On the controversy over withdrawal of cashless facility on health insurance.
There is a lot of concern expressed everywhere about the withdrawal of the cashless facility for health insurance. There is also criticism about IRDA having done a disservice by not intervening on the cashless facility issue.
The reason why I did not think it was appropriate for IRDA to intervene is because the transaction is a contract between the policyholder and the insurance company. The insurer is committed to reimbursing a health expenditure that has taken place. The cashless facility is an additional service provided, sometimes gratis, in a certain set of partner hospitals. The partner hospital is not a permanent state of affairs. It is a dynamic list that will keep changing. We have mandated that the set of partner hospitals must be made available to the
policyholders at any given point of time.

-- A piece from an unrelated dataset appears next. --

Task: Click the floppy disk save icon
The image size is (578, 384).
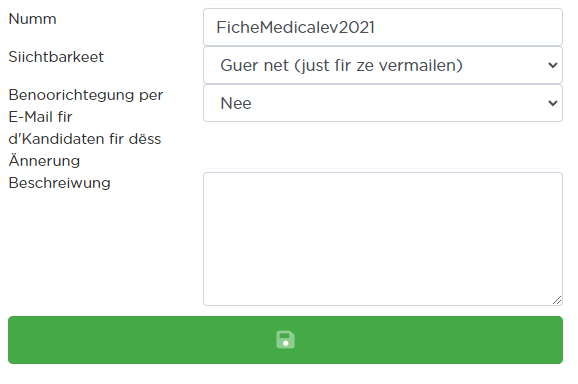Action: click(285, 339)
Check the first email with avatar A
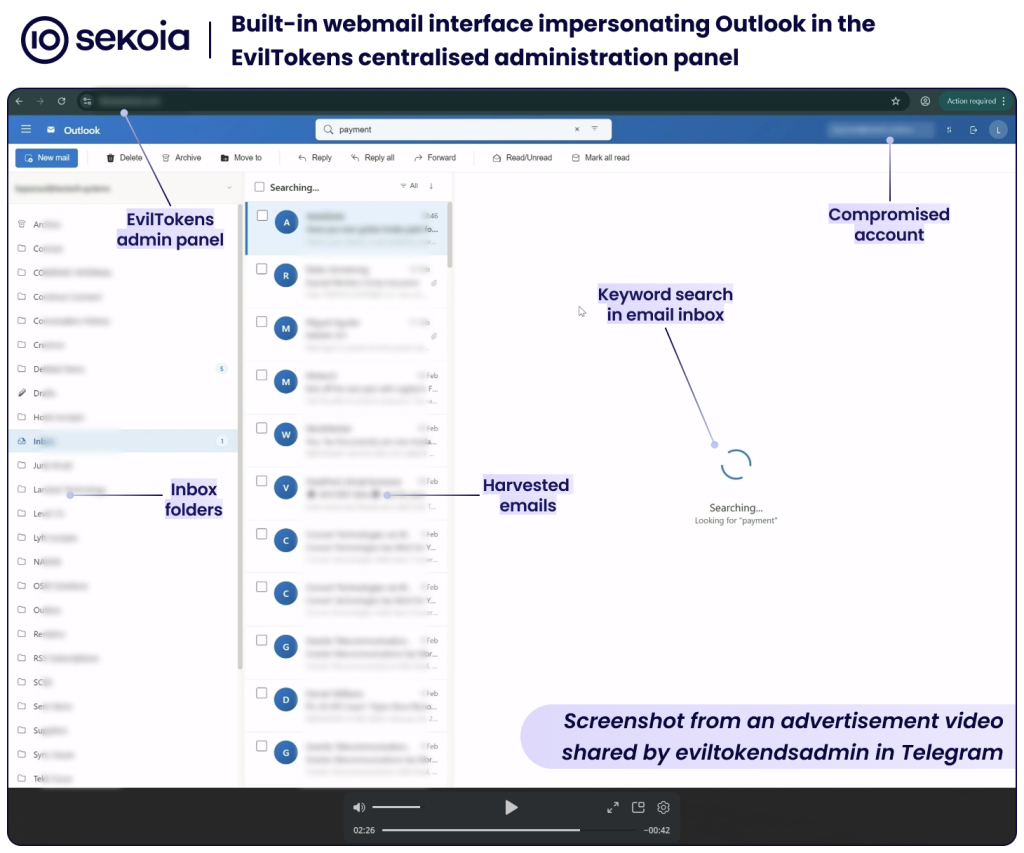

Now, the public sector insurance companies, in Chennai, Mumbai, Delhi and Bengaluru have found out that, in several hospitals, the same procedure has a different bill raised if it is a reimbursement claim or a cashless claim. They found that the difference was not just the cost of money for the delay in payments, but significantly more. That was a problem. They also discovered that the benefit of bulk buying by hospitals for things like stents, joints, tubes, etc, which was substantial, was captured by the hospitals and not passed on to the consumer. So there were significant anomalies, even within the family of those who had a cash facility or a reimbursement facility - it was not even a comparison between those who had insurance and those who did not.
So I thought the insurance companies were quite right in requiring the hospitals to fall in line or face the consequences. I did not see it as a regulatory issue but a contractual one between the hospitals and the insurance companies. On 1st July, when the insurance companies terminated the cashless facility, there were 320-odd hospitals in these four cities which were a part of the partner network. By mid-July, the number of hospitals that fell in line was 380 - a little more than the original network. Today, there are 450 hospitals who have agreed to join the network and be reasonable with their billing. I still maintain that it was not a regulatory issue. Because of the action of insurance companies, there is some amount of balancing of costs. This will improve in the long run and we do have a long way to go.